Urdu speakers come from all walks of life, but they usually originate in either Pakistan or northern India. The Urdu possess a sense of group identity based on cultural and historical factors: the Islamic religion, a Persian cultural tradition, the Urdu language, and the tradition of Muslim supremacy in northern India.
In recent years many Urdu-speaking Muslims have emigrated to Bahrain, Qatar and Saudi Arabia, searching for economic opportunities. Skilled laborers and highly educated professionals among them have also emigrated to Western Europe, North America, and British Commonwealth countries all over the world.
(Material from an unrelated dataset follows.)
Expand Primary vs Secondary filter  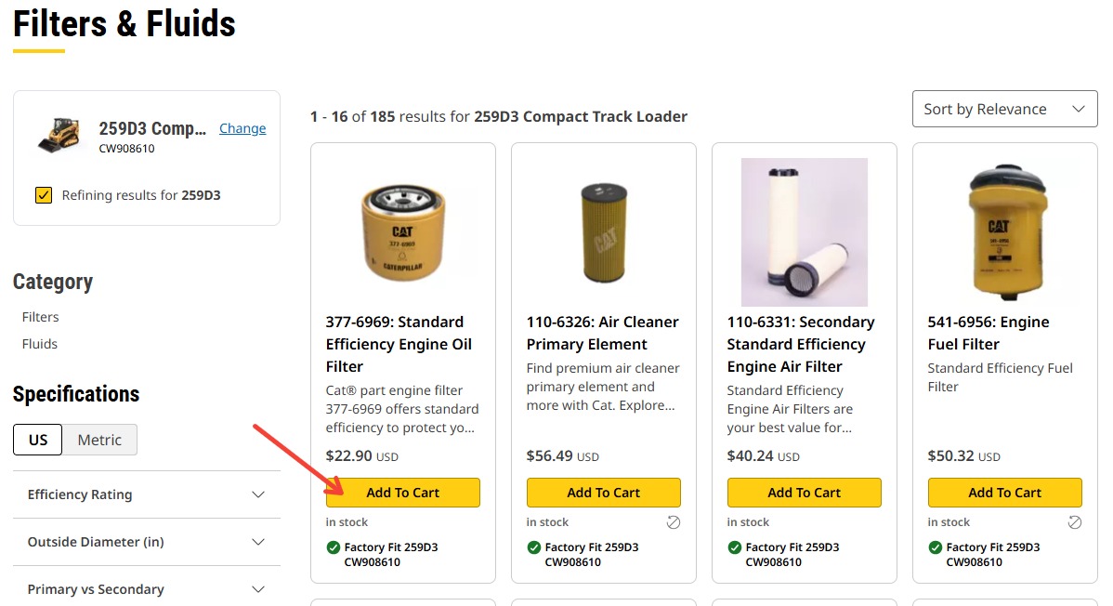(x=147, y=589)

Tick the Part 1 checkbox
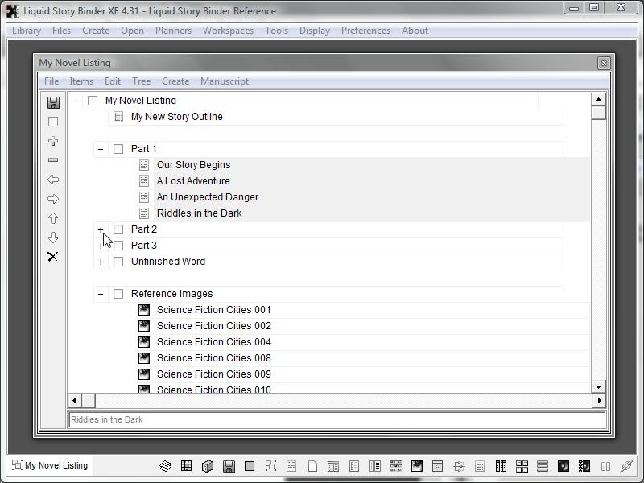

What Are Their Lives Like?

Urdu speaking Indians and Pakistanis migrated to Bahrain, a place where the majority share their identity in the Islamic religious system. They mingle with the Bahraini majority in Sunni mosques. In Bahrain they enjoy a stronger education system and better living conditions. Most of the Urdu in Bahrain are either low paid day laborers or they are in the police and military forces. They have to work in Bahrain for many years to obtain citizenship in this wealthy country.

What Are Their Beliefs?

Almost all Urdu speakers are Sunni Muslims. They believe the teachings of the Koran and the Hadith, but they also often lean on pre-Islamic spiritual forces for their daily needs. A faithful Muslim will pray five times a day, fast during the month of Ramadan, give alms to the poor, go on the pilgrimage to Mecca, and obey what their imams teach them.

What Are Their Needs?

Urdu speakers in Bahrain need safety and acceptance from the Bahraini majority. They also need the chance to earn a good, honest living for the benefit of their families and for Bahrain in general.
Many of the Urdu, such as those living in Bahrain, consider the moral values of Western Christians to be pagan. For this reason, they are very suspicious of opening up to anything they perceive as "Christian." They need to see living Christianity lived out.

Prayer Points

Pray for the Lord to thrust out workers to the Urdu speakers in Bahrain.
Pray for persons of peace among the Urdu people who will accept Christ's ambassadors.
Pray for a massive movement to Christ among Urdu speakers this decade leading to spiritual and physical blessings in Christ.
Pray for resources like the JESUS Film and Urdu language broadcasts to become widely available.